Mücrim biraz düşündü. Parmaklarıyla hesap yaptı.
“Yirmi üç kadar olacak.”
“Emin değil misin?”
“Nüfus tezkerem sonradan çıktı. Asıl yaşımı göstermiyor.”
“Nüfus tezkeren yaşlı mı gösteriyor?”
“Hayır, daha genç gösteriyor.”
Adliye, aksi ispat edilinceye kadar ekserî şüphe eder.
Hâkime bu, bir kurnazın doğru görünmek için yaptığı manevra gibi geldi. Ahali derhal kızın doğruluğuna iman etti. Yüzünü iyi görebilmek için arkadaki başlar kalktı.
Hâkim devam etti:
“Şoför Mükerrem’i vurduğunu itiraf etmişsin.”
“Evet, vurdum.”
“Niçin vurdun?”
“Anamın emmisi oğlu da onun için.”
“Ananın bütün emmisi oğullarını vuracak mısın?”

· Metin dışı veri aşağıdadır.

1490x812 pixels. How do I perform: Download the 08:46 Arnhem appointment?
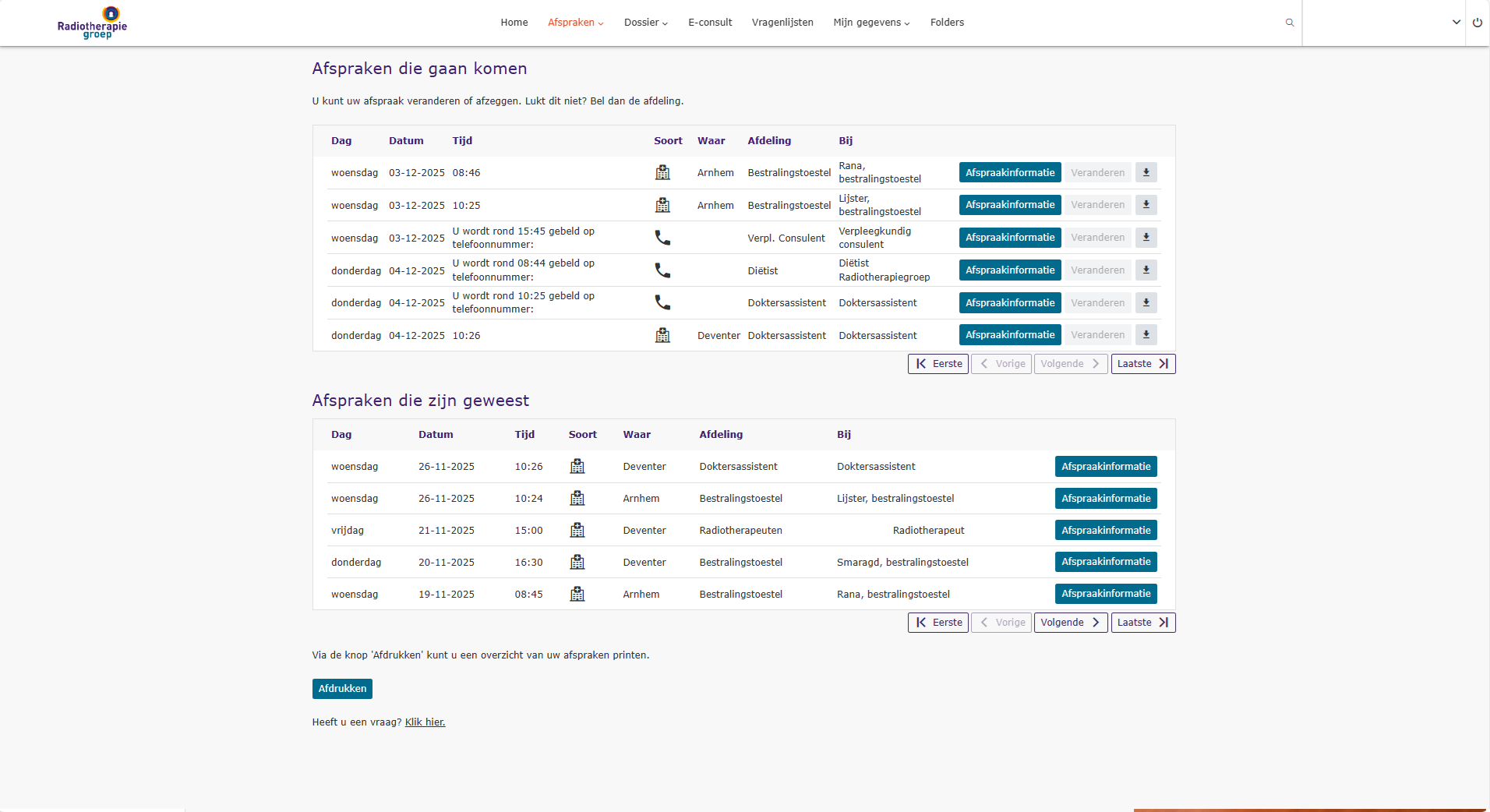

“Onlara rastlamadım.” Bu, halka kızın anasının bütün emmi oğullarım vurmaya karar verdiği hissini verdi. Fakat mücrim başını öne eğmiş düşünüyordu. Biraz sonra hâkime baktı. Yaş meselesinde gösterdiği sarahat ve doğruluk merakını bir daha izhar etti.
Kalınlaşan ve boğuklaşan bir sesle ilave etti. “Mükerrem’le başka hesabımız vardı.”
“Ne hesabı?”
“Diyemem.”
“Hakikati söylemezsen hakkında fena olur.”
“…”
“Nerelisin?”
“Sivrihisar’ın Alacapınar köyünden.”
“Babanın adı?”
“Sati Çavuş.”
“Ananın?”
“Ümmühan.”
“İstanbul’da ne iş görüyorsun?”
“Çocuk dadılığı.”
“Bay Sallabaş’ın evinden başka yerde hizmet ettin mi?”
“Hayır.”
“İlk kapın mı?”
“Hayır. Bursa’da Bay Nuri’nin evinde beslemelik ettim.”
“Daha evvel?”
“Köydeydim.”
“Bayan Sallabaş’ı da vurmuşsun. Onunla da mı hesabın vardı?”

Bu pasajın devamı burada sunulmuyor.